A lot happened in 2014, but the most significant for my photography was finishing my darkroom, and going back to developing film and printing the negatives. While doing a photo a day for this blog still demands a lot of time with digital cameras and processing, I’m rediscovering the challenges and excitement of film again: loading sheet film holders in the darkroom,  taking a bunch of equipment out into the field, setting up the camera, taking multiple readings off a handheld light meter and then deciding on a good f/stop / shutter speed combination for the situation, composing the scene upside-down and turned left to right, setting the f/stop and shutter speed as per the light meter readings, cocking the shutter, inserting the sheet film holder into the camera, pulling the dark slide, tripping the shutter, turning the dark slide so the black label shows, inserting the dark slide back into the sheet film holder and removing the sheet film holder from the camera — one negative exposed.

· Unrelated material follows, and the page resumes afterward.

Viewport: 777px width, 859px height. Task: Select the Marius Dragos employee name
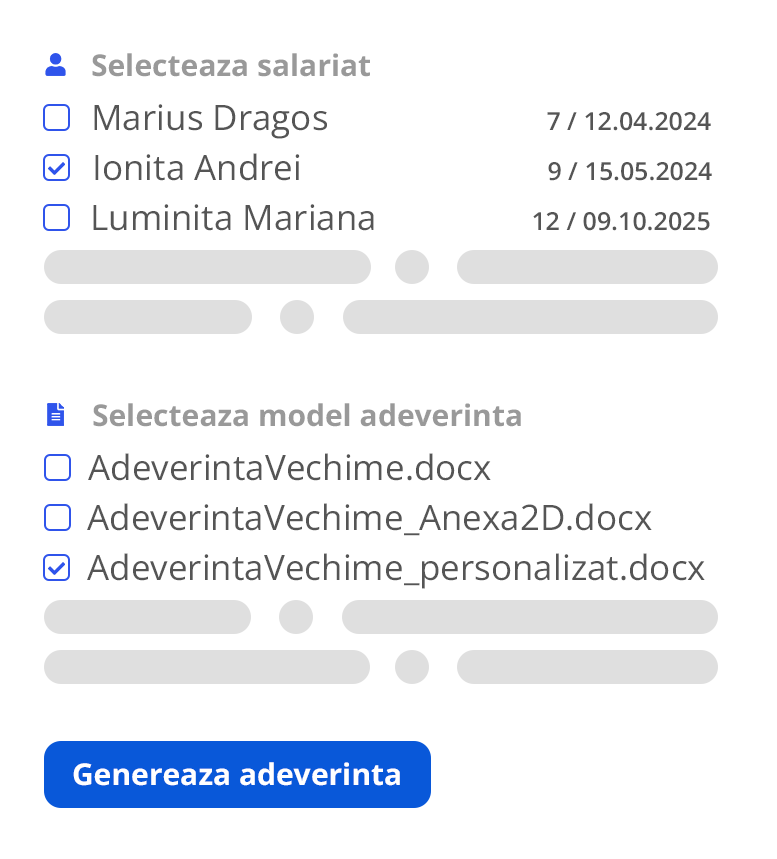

Back in the darkroom there’s mixing chemistry and developing the negatives by hand in trays (about 30 minutes total). There can be a fair amount of manipulation when developing negatives depending on the developer used, temperature of the developer and time in the solution. No matter the process I choose for developing the negatives, once I’ve finished running the negatives through the fixer solution and turn on the light, it’s a magical moment to hold up a negative to the light and see an image on it.

Once the negatives dry, they can be printed. For photographers who have never worked in a darkroom and think that what is on the negative gets printed full-frame, without manipulation, think again. There is almost always  some cropping of the image, and then there is often a lot of manipulation in the printing process starting with the exposure and f/stop combo, dodging, burning and somethings using contrast filters on the enlarger; then there is the type of developer used, time in the solution and use of toners in the final processing to get the print to come out the way I want it to.

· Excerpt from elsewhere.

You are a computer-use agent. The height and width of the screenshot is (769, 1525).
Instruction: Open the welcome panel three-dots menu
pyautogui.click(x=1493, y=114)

In many ways film is more exacting that digital, but at the same time film can be quite forgiving. The lead photograph is a good example. It was bitter cold and windy when I took the photo. I forgot to turn the dark slide to the black label indicating the negative had been exposed, because I moved a 1/2 mile to the north and by chance grabbed the same film holder and took a second exposure on the same negative. I noticed I seemed to be missing a photograph from the series of photos I had taken that morning after I developed the negatives, and finally realized what had happen from the ghost of the jetty on the lower left side of the print and the tree limbs in the upper right. Even though I was a 1/2 mile north for the second exposure, the Sandias and clouds registered close enough that they don’t look there were two exposures from two different locations. However, if you know the two areas, you can see some dark bushes that don’t belong in the foreground, the Rio Grande mixes in with the green houses and bosque in the middle ground, there are some double images of the Sandias on the left and right side of the print, and the white haze above the clouds are ghosts of the clouds from he second exposure.. Otherwise, the scene looks normal — another magical moment and mystery with film.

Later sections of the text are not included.